▶ _GIVEN EXERCISE_: Render the stretch of material from its first line through the line containing "[527, 1207]" as a Markdown table with the columns Row and Line. Give each line its row number and leave out any blank lines.

▶ _DATA SUPPLIED_:

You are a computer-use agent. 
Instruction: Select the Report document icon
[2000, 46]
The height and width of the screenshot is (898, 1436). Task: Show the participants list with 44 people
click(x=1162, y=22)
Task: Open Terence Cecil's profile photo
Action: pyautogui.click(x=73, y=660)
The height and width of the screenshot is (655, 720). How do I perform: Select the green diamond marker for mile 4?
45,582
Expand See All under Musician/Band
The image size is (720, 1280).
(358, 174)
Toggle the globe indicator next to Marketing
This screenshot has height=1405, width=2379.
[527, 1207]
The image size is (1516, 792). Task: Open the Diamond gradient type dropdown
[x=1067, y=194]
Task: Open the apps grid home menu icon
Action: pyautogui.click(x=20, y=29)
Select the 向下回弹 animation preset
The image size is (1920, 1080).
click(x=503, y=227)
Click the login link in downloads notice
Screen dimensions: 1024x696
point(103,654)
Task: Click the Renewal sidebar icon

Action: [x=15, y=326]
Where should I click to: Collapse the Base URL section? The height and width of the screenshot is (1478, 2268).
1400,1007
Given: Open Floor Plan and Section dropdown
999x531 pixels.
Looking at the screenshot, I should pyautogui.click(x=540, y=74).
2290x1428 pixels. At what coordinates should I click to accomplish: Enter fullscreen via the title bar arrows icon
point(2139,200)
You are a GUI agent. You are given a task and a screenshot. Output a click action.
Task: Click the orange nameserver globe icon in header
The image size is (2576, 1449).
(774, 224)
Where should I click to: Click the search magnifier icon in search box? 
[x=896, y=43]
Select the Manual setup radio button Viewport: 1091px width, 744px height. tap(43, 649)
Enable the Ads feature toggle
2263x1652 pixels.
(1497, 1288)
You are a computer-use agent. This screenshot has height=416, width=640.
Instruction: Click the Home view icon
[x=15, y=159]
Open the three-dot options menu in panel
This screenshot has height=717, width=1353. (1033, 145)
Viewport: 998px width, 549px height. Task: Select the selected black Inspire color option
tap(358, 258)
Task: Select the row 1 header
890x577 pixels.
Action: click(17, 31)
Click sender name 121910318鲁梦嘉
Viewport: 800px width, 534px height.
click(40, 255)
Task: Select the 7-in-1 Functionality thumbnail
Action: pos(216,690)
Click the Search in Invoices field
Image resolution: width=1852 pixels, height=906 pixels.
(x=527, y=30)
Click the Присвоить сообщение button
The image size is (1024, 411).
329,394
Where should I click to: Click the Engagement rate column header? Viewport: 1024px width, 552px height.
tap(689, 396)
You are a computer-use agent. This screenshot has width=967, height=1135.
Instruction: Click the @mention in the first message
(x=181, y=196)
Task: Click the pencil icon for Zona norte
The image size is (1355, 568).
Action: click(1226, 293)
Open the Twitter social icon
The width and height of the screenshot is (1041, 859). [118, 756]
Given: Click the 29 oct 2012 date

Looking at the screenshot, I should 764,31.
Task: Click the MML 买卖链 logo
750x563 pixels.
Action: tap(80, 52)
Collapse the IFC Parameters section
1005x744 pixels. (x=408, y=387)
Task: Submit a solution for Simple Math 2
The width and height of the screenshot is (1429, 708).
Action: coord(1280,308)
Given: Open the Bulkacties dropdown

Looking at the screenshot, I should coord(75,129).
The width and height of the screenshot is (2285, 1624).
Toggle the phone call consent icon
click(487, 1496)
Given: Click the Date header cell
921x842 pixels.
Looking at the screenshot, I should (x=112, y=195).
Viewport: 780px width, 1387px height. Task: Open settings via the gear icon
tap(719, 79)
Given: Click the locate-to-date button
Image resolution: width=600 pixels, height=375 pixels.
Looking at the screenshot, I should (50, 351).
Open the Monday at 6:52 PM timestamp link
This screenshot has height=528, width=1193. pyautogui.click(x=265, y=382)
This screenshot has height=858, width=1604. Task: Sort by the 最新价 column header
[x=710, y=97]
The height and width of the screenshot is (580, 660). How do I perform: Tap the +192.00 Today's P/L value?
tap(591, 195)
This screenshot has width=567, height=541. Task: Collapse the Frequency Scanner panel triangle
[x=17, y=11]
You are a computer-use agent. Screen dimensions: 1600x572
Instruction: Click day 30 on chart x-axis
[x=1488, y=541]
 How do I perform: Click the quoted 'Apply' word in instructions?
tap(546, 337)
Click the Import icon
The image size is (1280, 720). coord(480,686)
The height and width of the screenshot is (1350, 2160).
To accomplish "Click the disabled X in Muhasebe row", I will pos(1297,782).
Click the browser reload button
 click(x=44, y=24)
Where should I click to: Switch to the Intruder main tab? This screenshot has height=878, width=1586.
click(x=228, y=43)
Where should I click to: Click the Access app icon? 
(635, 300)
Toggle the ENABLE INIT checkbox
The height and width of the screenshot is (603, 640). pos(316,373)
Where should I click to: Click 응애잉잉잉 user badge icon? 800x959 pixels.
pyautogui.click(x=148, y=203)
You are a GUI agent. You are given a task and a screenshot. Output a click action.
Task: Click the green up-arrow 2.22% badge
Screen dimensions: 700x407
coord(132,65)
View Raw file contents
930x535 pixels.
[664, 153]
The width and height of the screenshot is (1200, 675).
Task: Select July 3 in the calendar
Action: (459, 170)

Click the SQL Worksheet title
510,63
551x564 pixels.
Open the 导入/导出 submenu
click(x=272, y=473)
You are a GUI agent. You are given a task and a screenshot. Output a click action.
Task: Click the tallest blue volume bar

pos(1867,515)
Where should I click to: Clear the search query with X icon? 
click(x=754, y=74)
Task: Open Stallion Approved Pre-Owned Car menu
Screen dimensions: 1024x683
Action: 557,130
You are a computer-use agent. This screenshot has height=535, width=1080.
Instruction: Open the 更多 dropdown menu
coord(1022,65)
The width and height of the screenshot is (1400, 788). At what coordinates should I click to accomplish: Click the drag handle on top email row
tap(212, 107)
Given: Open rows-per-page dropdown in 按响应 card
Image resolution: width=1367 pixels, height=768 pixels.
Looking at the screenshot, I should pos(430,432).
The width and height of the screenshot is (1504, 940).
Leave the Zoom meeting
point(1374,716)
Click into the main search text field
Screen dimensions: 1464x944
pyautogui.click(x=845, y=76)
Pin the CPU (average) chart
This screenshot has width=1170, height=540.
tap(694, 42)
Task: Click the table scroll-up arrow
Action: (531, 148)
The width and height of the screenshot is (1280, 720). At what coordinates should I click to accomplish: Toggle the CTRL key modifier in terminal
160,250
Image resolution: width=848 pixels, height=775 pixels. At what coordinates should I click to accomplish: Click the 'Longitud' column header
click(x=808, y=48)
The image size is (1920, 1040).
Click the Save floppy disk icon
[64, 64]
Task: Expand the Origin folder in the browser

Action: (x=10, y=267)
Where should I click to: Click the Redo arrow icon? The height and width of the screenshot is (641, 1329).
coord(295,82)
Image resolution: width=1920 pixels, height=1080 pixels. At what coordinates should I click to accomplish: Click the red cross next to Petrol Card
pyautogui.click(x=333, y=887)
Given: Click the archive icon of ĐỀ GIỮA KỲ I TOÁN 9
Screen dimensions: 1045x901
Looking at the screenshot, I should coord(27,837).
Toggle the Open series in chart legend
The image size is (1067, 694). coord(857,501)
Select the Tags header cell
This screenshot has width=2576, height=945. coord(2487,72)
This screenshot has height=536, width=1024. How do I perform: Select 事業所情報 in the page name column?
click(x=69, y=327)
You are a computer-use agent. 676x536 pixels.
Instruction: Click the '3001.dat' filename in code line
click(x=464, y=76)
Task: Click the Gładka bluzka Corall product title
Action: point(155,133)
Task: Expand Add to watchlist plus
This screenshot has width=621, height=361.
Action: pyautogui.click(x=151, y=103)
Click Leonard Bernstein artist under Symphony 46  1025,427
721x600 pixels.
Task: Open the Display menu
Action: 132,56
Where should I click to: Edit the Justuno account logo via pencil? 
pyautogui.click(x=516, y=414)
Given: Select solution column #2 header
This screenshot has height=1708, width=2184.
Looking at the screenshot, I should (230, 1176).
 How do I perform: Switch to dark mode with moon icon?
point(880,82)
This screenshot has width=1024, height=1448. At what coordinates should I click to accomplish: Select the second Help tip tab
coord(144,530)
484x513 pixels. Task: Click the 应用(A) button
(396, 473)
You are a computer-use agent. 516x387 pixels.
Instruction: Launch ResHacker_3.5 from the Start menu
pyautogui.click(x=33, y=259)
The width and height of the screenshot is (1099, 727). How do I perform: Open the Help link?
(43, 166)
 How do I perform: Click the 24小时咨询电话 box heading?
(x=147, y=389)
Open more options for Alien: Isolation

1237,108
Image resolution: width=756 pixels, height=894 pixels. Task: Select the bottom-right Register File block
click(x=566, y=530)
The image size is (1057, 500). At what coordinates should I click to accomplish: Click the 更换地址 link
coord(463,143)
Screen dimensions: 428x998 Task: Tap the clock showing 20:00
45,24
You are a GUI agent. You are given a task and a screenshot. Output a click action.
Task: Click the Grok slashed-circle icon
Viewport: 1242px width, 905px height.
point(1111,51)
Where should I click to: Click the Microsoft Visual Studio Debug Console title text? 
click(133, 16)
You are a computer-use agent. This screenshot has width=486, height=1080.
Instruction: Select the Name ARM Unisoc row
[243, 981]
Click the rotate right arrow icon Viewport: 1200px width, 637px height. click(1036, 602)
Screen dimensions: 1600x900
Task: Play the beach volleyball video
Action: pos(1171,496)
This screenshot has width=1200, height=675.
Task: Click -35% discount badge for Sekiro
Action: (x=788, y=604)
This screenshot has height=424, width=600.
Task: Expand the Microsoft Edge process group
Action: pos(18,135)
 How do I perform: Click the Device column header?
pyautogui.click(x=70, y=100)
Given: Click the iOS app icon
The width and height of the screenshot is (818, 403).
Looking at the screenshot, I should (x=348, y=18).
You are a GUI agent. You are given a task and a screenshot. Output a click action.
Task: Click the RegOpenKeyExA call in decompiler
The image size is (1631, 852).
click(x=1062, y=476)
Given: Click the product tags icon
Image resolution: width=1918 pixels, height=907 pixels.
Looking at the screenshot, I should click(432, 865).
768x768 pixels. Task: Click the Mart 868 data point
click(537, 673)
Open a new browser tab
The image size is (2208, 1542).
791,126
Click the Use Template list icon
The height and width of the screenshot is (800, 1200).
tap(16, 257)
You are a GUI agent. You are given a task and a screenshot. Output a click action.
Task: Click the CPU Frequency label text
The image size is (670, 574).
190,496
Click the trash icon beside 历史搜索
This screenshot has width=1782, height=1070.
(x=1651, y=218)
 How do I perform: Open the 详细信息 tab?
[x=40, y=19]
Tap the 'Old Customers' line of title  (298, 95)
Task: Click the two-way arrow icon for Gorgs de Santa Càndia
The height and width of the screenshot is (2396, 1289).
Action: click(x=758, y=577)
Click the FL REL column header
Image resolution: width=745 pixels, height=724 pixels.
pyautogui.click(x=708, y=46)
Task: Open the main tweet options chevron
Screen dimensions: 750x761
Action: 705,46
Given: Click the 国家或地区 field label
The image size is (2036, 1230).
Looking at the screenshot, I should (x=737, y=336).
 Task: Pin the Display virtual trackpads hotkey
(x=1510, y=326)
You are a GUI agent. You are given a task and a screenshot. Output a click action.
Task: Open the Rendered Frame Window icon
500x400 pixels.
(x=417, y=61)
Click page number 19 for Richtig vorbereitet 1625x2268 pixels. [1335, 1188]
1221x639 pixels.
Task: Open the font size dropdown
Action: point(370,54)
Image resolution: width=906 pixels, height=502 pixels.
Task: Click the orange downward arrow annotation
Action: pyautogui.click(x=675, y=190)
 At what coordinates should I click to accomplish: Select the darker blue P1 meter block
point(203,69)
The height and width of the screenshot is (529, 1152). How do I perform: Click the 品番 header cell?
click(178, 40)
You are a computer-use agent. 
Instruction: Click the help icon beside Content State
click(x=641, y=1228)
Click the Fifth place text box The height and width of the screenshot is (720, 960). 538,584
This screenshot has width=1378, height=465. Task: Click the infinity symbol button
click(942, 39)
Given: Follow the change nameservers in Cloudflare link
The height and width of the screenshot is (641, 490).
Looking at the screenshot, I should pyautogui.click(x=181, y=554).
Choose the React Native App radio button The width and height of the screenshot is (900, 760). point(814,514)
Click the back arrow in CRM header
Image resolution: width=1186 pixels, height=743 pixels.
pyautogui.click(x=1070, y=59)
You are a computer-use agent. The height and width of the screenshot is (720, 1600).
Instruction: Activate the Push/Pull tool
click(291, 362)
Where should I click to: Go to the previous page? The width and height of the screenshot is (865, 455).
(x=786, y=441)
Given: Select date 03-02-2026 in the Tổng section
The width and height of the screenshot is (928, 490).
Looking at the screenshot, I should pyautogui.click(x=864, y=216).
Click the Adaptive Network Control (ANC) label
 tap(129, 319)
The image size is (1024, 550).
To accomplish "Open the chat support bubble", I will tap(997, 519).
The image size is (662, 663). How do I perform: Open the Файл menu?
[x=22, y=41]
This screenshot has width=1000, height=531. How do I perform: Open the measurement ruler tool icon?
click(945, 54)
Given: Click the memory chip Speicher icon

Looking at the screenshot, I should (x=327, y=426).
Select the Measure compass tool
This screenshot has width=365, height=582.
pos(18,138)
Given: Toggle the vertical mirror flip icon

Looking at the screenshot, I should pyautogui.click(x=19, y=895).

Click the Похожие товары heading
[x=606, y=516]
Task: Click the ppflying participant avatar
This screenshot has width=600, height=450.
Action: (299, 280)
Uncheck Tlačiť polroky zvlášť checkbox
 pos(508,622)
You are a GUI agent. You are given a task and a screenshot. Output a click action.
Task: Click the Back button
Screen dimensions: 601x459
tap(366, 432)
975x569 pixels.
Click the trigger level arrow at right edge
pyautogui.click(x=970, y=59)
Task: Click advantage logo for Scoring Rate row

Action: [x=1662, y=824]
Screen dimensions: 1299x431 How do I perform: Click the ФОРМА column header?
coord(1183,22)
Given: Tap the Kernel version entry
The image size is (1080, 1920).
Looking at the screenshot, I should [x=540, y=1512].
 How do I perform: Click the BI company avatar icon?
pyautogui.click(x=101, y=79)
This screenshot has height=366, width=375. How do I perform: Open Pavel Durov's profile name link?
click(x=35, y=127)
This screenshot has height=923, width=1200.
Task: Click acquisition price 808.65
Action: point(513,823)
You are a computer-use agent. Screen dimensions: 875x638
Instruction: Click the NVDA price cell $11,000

▶ _COMPLETED EXERCISE_:
| Row | Line |
|---|---|
| 1 | You are a computer-use agent.  |
| 2 | Instruction: Select the Report document icon |
| 3 | [2000, 46] |
| 4 | The height and width of the screenshot is (898, 1436). Task: Show the participants list with 44 people |
| 5 | click(x=1162, y=22) |
| 6 | Task: Open Terence Cecil's profile photo |
| 7 | Action: pyautogui.click(x=73, y=660) |
| 8 | The height and width of the screenshot is (655, 720). How do I perform: Select the green diamond marker for mile 4? |
| 9 | 45,582 |
| 10 | Expand See All under Musician/Band |
| 11 | The image size is (720, 1280). |
| 12 | (358, 174) |
| 13 | Toggle the globe indicator next to Marketing |
| 14 | This screenshot has height=1405, width=2379. |
| 15 | [527, 1207] |